(INPUT FOR THIS TASK begins)

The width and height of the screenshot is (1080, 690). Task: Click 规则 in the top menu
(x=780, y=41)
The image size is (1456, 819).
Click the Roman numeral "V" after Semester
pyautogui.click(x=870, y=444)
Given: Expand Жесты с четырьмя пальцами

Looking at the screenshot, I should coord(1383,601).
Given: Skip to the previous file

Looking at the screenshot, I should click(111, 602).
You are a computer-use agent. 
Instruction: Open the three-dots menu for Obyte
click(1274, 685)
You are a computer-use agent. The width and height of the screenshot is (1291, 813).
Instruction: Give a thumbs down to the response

(INPUT FOR THIS TASK ends)

EXERCISE
Produce an identical printout of the material above.

YOUR RESPONSE
The width and height of the screenshot is (1080, 690). Task: Click 规则 in the top menu
(x=780, y=41)
The image size is (1456, 819).
Click the Roman numeral "V" after Semester
pyautogui.click(x=870, y=444)
Given: Expand Жесты с четырьмя пальцами

Looking at the screenshot, I should coord(1383,601).
Given: Skip to the previous file

Looking at the screenshot, I should click(111, 602).
You are a computer-use agent. 
Instruction: Open the three-dots menu for Obyte
click(1274, 685)
You are a computer-use agent. The width and height of the screenshot is (1291, 813).
Instruction: Give a thumbs down to the response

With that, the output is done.